20代の憂鬱~21歳①~
新年度を迎えるにあたり、生まれて初めてパーマをかけた。
元カレが好きだからというだけの理由でずっとストレートロングだった私のささやかな抵抗。
ケンジとの関係はもう終わりが見えていたが、相変わらずの二重生活は続いていた。それでも、別れの決断が出来なかったのは元カレに女の影が見え始めていたから。
パーマをかけたのは、もう思い通りにはならない。ちゃんと見てくれてなきゃいつでも離れてやる。という意志表示。
元カレが好きなのは、ストレートロングの黒髪、短めに揃えられた爪に控えめなネイル、香水はつけず、タバコはもちろん吸わない、そんな女のコ。
ずっと隠れて吸ってたタバコも解禁、髪型も変えた。

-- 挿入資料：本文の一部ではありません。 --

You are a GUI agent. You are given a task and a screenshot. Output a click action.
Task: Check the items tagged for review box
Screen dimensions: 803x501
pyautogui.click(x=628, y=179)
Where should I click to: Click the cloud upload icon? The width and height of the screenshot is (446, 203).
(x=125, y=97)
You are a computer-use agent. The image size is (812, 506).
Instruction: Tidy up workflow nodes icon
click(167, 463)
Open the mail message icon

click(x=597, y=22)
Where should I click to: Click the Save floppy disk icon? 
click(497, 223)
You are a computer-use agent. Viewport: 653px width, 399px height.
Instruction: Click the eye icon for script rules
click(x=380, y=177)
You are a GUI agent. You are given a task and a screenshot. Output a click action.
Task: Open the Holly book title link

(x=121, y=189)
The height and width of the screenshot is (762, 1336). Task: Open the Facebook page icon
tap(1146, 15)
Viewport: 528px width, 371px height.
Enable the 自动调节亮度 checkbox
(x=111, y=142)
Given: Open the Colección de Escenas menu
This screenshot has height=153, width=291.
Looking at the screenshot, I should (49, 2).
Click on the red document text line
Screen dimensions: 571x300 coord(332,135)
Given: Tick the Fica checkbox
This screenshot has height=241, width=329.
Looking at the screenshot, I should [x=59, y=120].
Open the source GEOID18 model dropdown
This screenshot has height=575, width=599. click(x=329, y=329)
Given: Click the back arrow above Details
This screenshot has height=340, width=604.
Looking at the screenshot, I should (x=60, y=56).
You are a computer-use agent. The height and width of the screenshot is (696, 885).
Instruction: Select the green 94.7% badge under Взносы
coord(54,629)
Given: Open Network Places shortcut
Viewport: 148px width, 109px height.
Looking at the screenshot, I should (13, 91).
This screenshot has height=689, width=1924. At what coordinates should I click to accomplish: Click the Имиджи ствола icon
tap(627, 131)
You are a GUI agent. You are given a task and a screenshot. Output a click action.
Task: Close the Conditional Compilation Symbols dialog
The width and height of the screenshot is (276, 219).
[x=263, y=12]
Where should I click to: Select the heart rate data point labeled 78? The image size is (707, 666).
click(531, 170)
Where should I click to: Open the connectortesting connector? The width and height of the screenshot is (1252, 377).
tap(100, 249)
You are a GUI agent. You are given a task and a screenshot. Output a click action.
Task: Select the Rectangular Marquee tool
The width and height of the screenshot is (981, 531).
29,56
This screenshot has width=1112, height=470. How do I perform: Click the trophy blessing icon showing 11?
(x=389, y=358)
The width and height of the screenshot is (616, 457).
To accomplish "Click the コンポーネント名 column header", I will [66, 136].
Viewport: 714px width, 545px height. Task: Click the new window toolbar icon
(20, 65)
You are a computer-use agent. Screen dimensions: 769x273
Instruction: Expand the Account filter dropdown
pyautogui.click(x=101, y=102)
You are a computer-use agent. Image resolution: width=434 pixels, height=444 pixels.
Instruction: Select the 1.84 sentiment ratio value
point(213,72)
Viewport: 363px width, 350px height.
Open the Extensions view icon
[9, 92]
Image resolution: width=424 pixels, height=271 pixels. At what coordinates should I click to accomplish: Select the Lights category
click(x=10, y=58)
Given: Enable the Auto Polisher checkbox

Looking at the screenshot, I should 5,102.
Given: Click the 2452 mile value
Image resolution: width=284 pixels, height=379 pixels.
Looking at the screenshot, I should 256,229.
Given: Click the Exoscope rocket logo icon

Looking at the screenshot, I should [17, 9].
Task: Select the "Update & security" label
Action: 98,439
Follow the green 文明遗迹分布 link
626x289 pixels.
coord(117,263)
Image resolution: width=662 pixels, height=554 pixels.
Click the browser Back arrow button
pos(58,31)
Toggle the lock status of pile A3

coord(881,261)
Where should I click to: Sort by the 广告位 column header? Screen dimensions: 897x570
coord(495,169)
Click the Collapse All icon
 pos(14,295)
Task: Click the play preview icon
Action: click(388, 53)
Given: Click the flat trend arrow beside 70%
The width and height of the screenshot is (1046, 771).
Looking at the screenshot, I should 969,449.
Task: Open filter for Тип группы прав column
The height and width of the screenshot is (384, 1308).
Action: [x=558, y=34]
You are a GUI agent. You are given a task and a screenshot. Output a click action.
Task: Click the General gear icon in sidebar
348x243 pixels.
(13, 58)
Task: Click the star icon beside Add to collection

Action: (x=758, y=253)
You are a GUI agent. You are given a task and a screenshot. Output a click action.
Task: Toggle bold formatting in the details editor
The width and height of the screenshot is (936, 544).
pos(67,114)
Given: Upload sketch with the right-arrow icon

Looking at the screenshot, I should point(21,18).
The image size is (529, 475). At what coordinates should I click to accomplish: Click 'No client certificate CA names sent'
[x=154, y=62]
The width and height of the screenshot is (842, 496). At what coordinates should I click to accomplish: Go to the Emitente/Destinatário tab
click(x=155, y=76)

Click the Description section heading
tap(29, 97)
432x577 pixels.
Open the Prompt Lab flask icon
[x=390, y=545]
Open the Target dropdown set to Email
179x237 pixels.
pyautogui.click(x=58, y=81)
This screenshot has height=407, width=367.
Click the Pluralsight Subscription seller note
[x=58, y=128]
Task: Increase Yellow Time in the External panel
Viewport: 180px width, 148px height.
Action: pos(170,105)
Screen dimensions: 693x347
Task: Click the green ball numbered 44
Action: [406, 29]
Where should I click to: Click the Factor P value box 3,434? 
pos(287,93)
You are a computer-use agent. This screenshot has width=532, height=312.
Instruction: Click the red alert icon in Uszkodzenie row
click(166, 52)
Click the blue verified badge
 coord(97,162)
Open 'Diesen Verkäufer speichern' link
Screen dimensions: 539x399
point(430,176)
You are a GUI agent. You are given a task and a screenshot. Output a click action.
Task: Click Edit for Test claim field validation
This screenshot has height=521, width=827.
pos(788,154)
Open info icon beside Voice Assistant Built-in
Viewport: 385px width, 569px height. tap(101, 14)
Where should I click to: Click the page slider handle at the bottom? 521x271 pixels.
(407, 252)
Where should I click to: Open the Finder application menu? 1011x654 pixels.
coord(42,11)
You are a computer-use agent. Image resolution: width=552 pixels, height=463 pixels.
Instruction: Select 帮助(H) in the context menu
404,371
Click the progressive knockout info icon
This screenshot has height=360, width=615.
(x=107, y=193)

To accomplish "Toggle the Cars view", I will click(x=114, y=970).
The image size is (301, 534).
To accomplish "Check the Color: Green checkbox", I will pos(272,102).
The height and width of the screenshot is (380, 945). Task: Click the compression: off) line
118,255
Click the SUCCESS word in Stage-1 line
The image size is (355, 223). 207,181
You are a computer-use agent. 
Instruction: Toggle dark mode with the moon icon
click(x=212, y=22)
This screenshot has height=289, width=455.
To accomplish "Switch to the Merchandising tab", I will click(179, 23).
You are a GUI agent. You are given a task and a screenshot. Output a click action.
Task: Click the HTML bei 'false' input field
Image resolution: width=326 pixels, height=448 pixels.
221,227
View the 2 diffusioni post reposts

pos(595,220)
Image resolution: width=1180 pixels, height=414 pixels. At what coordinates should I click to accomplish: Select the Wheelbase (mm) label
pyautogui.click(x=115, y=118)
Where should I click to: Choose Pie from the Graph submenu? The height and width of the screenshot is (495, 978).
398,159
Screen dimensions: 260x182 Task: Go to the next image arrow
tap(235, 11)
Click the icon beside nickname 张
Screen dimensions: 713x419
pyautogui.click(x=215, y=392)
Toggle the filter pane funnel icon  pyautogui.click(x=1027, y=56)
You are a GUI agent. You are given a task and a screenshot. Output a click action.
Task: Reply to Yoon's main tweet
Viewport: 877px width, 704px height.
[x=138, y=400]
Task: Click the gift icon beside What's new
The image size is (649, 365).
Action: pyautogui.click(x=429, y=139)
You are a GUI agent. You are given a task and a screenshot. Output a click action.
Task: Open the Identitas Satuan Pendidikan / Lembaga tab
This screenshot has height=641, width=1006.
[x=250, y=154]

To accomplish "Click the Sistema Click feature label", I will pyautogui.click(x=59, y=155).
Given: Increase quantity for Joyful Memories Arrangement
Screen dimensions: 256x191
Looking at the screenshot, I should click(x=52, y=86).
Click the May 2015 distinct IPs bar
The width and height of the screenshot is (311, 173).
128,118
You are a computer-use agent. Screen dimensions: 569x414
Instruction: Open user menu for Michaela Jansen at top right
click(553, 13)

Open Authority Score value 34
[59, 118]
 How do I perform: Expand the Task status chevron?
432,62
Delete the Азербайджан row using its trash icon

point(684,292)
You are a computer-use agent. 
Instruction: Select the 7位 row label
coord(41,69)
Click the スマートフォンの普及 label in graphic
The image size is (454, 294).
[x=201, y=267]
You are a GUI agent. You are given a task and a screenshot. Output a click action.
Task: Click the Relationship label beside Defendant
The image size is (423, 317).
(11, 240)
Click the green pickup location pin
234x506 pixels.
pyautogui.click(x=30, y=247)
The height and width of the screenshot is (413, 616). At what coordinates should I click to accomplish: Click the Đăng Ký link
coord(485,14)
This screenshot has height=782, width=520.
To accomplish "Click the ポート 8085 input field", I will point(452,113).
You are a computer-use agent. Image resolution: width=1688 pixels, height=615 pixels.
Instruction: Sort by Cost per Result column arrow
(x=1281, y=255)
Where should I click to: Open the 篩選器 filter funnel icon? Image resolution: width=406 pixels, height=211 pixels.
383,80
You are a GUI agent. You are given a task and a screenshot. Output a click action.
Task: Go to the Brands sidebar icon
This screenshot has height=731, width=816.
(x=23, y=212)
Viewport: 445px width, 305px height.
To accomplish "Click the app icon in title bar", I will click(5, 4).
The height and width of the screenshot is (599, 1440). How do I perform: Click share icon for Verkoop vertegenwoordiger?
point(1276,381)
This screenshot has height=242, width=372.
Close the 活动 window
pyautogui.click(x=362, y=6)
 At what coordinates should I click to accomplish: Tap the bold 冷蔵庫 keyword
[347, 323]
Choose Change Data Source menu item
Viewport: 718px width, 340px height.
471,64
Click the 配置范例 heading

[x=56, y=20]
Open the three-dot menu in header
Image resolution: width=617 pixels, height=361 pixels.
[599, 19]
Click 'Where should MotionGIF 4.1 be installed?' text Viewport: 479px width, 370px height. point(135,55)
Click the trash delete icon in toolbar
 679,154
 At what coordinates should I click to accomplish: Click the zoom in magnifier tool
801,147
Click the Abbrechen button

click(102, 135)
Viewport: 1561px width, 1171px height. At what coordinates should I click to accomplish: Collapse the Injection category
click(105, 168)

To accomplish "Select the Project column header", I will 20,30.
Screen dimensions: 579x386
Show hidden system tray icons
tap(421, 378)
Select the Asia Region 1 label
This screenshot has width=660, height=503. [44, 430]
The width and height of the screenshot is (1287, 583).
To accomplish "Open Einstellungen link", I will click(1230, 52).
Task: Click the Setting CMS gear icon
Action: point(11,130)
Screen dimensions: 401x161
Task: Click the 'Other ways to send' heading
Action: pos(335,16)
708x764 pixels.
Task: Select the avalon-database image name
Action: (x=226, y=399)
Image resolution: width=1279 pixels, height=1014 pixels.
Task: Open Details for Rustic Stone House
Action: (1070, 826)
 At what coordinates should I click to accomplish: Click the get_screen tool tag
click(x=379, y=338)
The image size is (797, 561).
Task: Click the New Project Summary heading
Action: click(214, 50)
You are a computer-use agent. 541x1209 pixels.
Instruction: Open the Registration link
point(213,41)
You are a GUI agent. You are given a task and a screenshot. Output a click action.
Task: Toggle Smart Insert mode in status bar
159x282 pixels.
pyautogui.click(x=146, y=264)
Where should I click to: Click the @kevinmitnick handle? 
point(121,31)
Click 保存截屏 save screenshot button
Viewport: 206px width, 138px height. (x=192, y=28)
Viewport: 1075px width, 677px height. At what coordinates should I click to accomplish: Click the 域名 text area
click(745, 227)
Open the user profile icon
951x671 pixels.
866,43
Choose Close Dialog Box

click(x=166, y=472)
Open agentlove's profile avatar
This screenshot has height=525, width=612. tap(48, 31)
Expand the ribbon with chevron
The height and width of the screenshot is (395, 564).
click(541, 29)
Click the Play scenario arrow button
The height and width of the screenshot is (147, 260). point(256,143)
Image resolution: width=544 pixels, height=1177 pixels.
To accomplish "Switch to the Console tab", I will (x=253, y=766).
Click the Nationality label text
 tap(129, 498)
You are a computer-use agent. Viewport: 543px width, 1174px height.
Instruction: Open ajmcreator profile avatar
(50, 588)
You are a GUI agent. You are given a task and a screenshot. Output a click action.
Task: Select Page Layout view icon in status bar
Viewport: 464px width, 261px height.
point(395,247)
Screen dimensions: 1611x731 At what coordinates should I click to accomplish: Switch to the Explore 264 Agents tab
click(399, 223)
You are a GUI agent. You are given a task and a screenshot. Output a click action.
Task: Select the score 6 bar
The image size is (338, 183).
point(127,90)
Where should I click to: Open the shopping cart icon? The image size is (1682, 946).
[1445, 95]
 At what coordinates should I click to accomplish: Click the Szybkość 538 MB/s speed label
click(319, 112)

あなたの望むようにはできないけど、それでも私を想ってくれるの?
そんな挑戦。
でも、自信がない私はケンジという保険を断ち切れないまま…絶望の日を迎える。
私は今でも『どっちでもいいよ』という言葉が嫌いだ。
相手の意思を尊重するように見せかけた言葉だけど、自分は責任を回避する無責任な言葉だ。
『どっちでもいい』と言いながら、私に決断させる。あなたはズルい。
あの日もそうだった。
『どっちでもいいよ』そう言ったね。そして私はあなたの望む答えを出した。
あなたは悪くない。私が決めたこと。
それでも『どっちでもいい』は嫌いだ。